In part one of the Simplex Algorithm
series, we looked at formulating a linear program (LP) and understanding their properties.
If you haven’t read part one yet, please start there as the content will be relevant when building the Simplex algorithm.
Let’s have a look at the Simplex algorithm that assumes a few constraints.
Table of Contents
- The Main Ideas of Simplex
- Setting up the Vector Equation
- Deriving the Cost Function
- Degenerate BFSs
- Finding an Initial Basis
- The Full Simplex Algorithm
- Time Complexity
- Conclusion
The Main Ideas of Simplex
This algorithm makes a few assumptions that we will tackle throughout this post. That is,
- An initial feasible basis is given.
- Every basic feasible solution is non-degenerate.
- The feasible region is bounded.
We will relax them one by one.
First we need to understand how Simplex moves from one basic feasible solution (BFS) to another.
Let’s set up the algebra.
Setting up the Vector Equation
Recall a linear program in standard form is defined as
\[\begin{align} \text{min}\left(\textbf{c}\cdot \textbf{x}\right) \end{align}\] \[\begin{align} \textbf{A}\textbf{x} & = \textbf{b} \\ \textbf{x} & \geq 0 \end{align}\]Suppose we start at a BFS. We have chosen a basis (for the LP) $\mathbf{B}$ that represents a set of basic indices for the columns of the constraint matrix $\mathbf{A}$.
The resulting matrix is called a basis matrix $\mathbf{A}_{B}$, with the corresponding vector $\mathbf{x}_{B}$.
From the previous post, the rest of the $(n-m)$ $x$ variables are set to zero.
Let us represent the movement in space with the equation
\begin{align} \mathbf{y} & = \mathbf{x} + \theta\mathbf{d} \end{align}
where $\mathbf{d}$ is the $j^{\textit{th}}$ basic direction.
Since we are moving in the $j^{\textit{th}}$ direction, we can normalise $d_{j} = 1$ and have the remaining non-basic indices set to zero.
The $\theta$ controls how far we move in the direction of $\textbf{d}$, and if the polyhedron is unbounded in that particular direction then $\theta = \infty$ is possible.

### What the exercise asks:
Continue the Simplex algorithm text from its final sentence.

### Data under study:
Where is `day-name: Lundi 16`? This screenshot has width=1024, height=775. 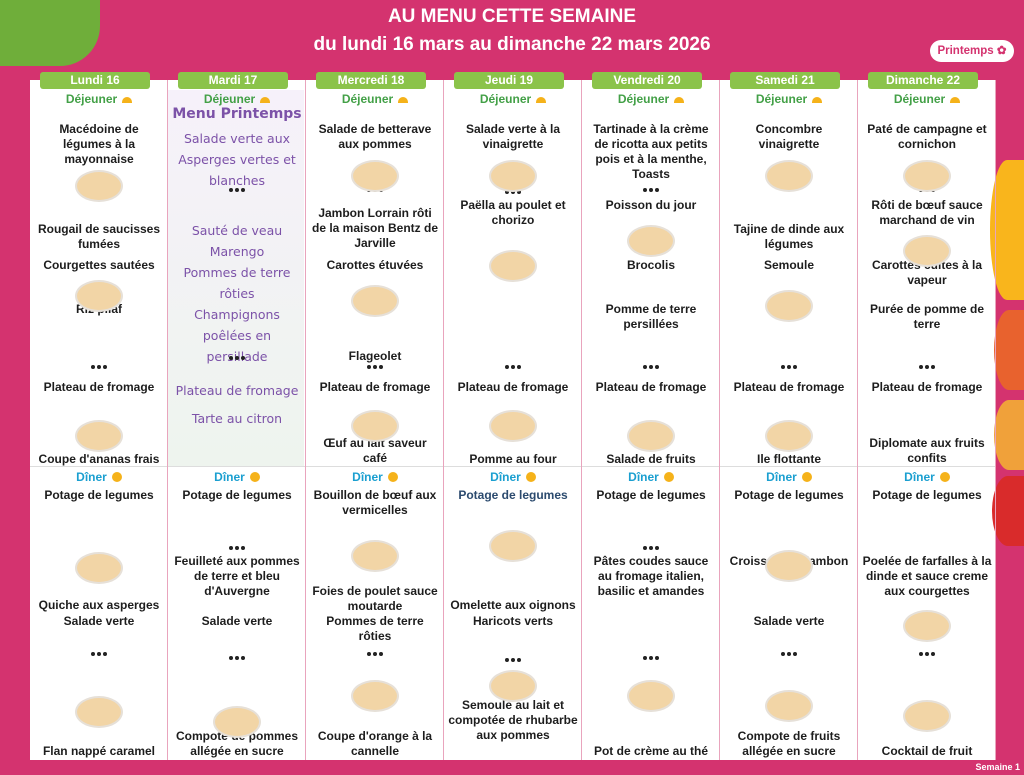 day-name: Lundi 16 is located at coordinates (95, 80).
* * *
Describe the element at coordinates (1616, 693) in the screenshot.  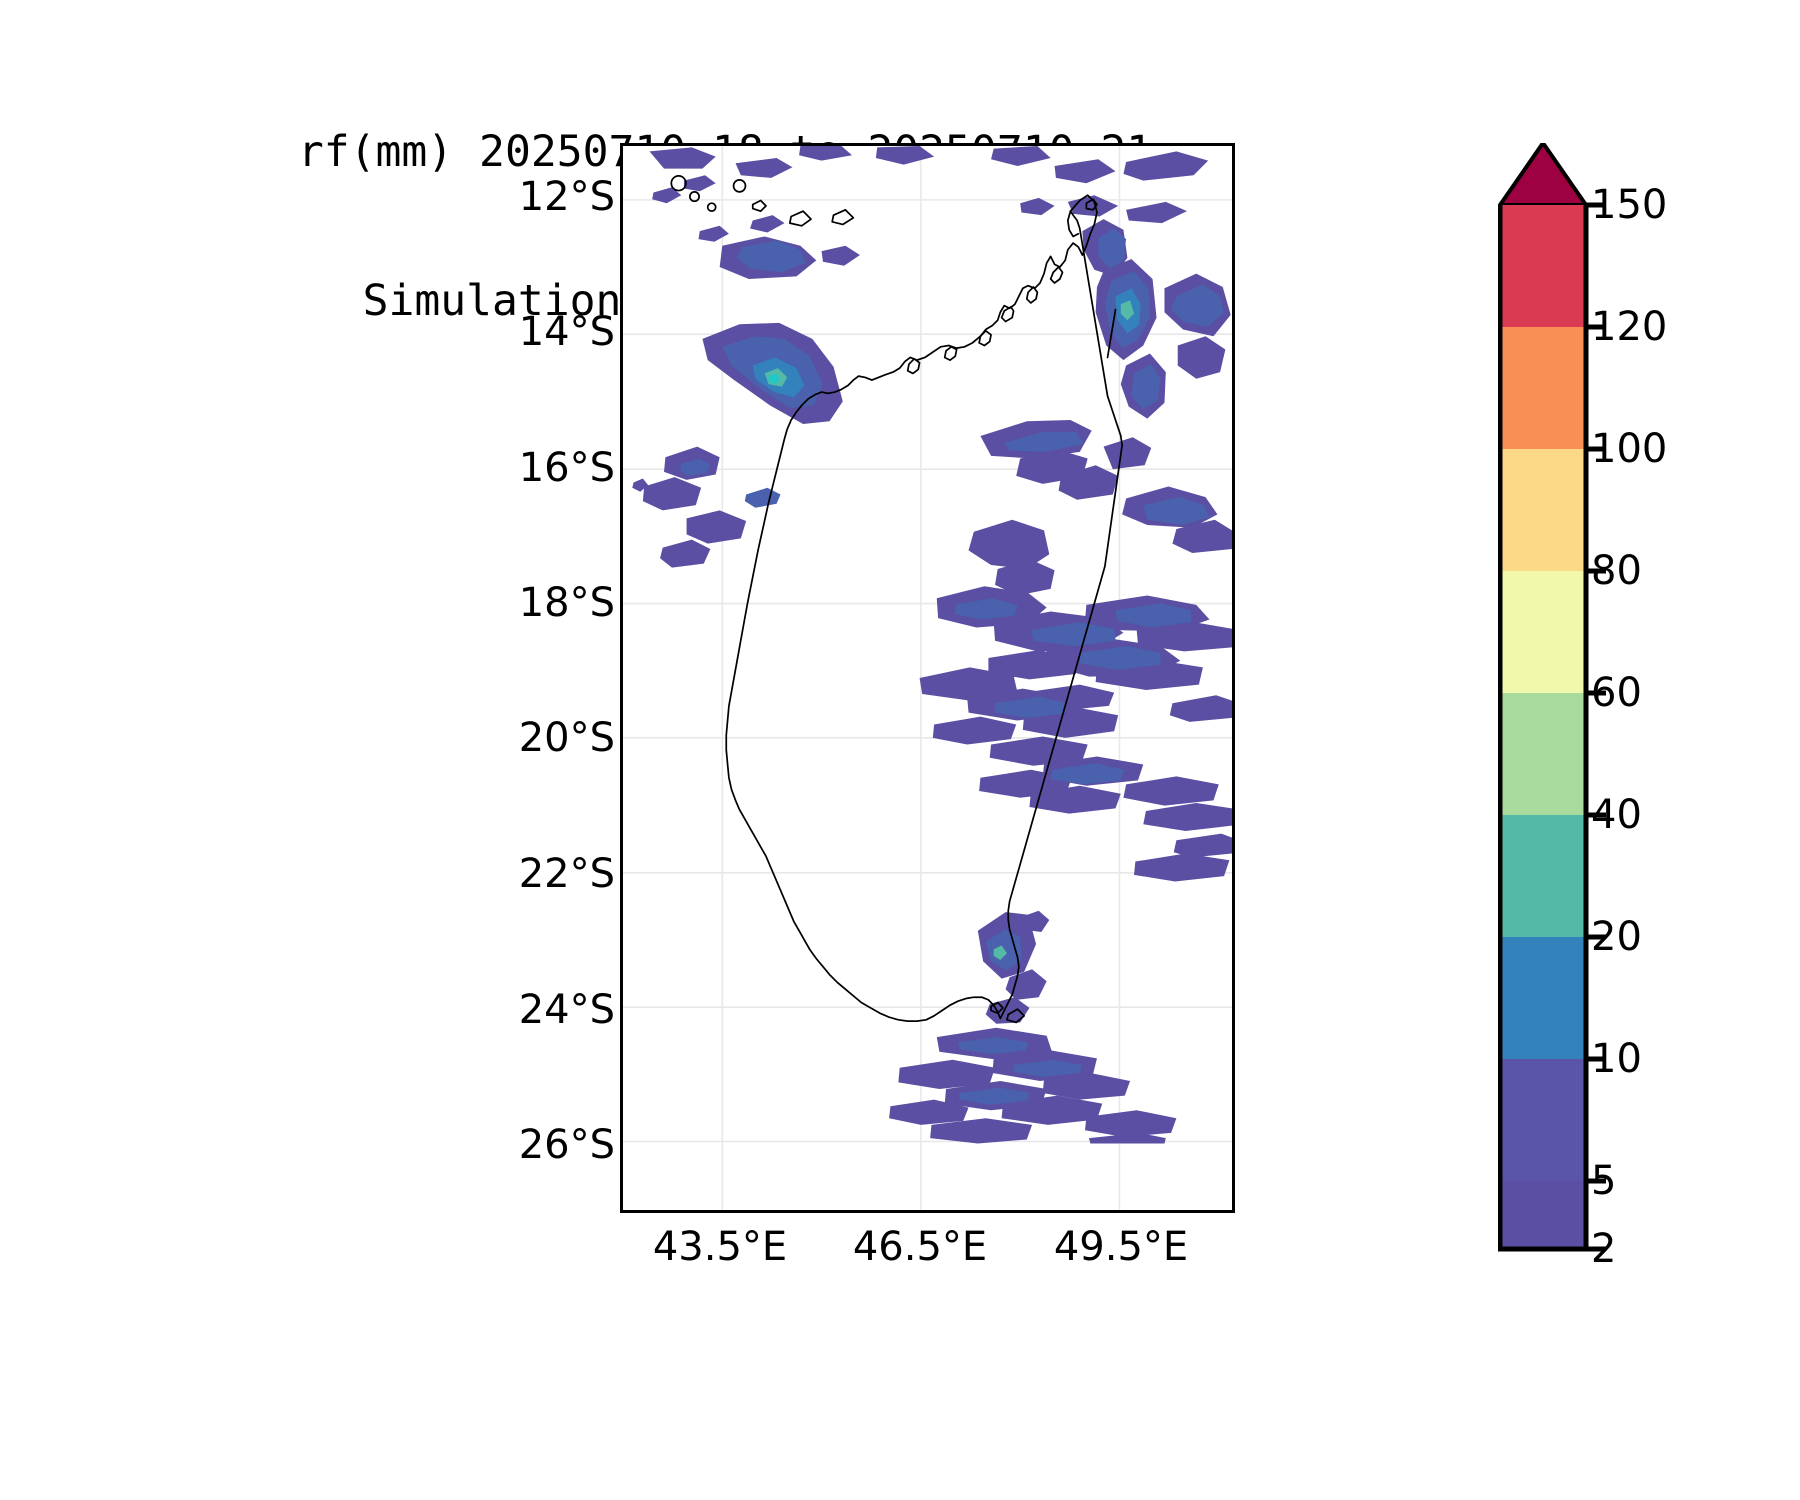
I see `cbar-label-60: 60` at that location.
* * *
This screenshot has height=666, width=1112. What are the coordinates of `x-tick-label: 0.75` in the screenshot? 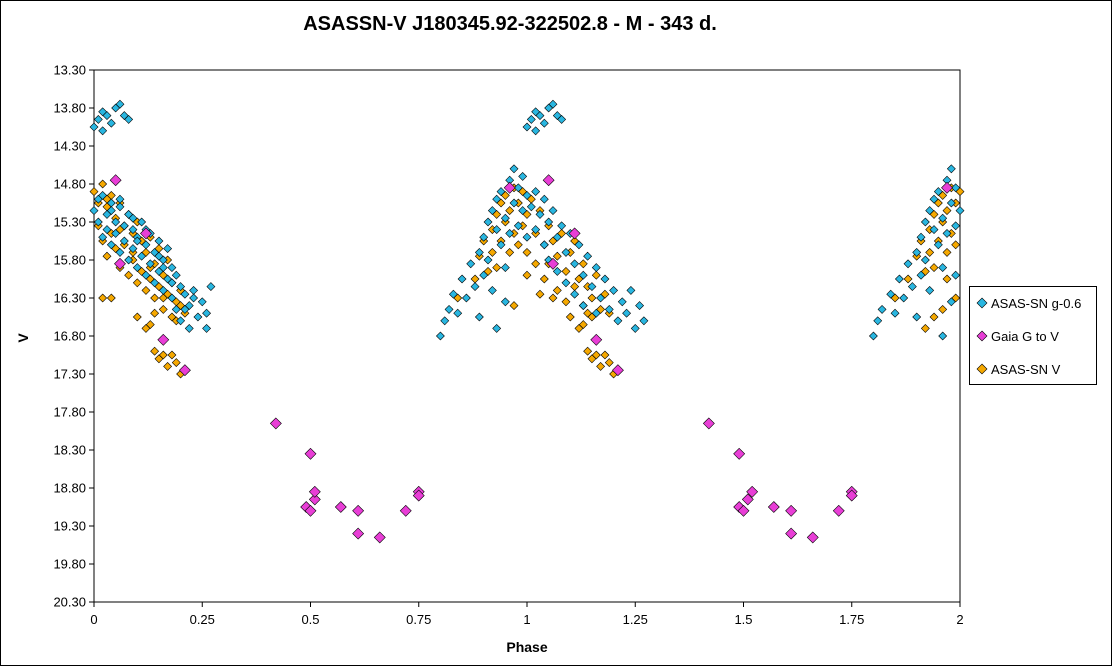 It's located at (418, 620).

### Response area:
This will occur when $\mathbf{d}_{B} \geq 0$, which will allow for
\begin{align} \mathbf{y}_{B} & = \mathbf{y}_{B} + \theta\mathbf{d}_{B} \geq 0 \end{align}
to be a basic solution $\forall \theta \geq 0$ because $\mathbf{y}_{B}$ is a valid BFS.
For now, we assume that $\theta$ is strictly positive and thus for the polyhedron to be bounded $\mathbf{d}_{B} < 0$. We will discuss the value of $\theta$ later.
If the polyhedron is bounded, we want to go as far as possible to hit the next vertex, taking care that we actually remain inside the polyhedron (this is important if degenerate solutions lurk around).
Since we are moving to another BFS,
\[\begin{align} \mathbf{A}\mathbf{y} & = \mathbf{A}\left(\mathbf{x} + \theta\mathbf{d}\right) \\ & = \mathbf{b} \\ \implies \theta\mathbf{A}\mathbf{d} & = \mathbf{A}\mathbf{y} - \mathbf{A}\mathbf{x} \\ & = \mathbf{0} \end{align}\]since both have tight constraints and have a solution equal to $\mathbf{b}$. Recall that we defined $\theta > 0$ which gives us
\[\begin{align} \mathbf{A}\mathbf{d} & = 0 \\ & = \sum_{i = 1}^{n} \mathit{A_{i}}d_{i} \\ & = \sum_{i = 1}^{m} \mathit{A}_{b(i)}d_{b(i)} + A_{j}d_{j} \\ & = \mathbf{A}_{B}\mathbf{d}_{B} + \mathit{A}_{j} \\ \implies \mathbf{d}_{B} & = -\mathbf{A}_{B}^{-1}\mathit{A}_{j} \end{align}\]Where $\mathit{A}_{b(i)}$ is the index column of $\mathbf{A}$ denoted by the ith basis indice (for clarity sake, $b(1)$ could be the 5th column).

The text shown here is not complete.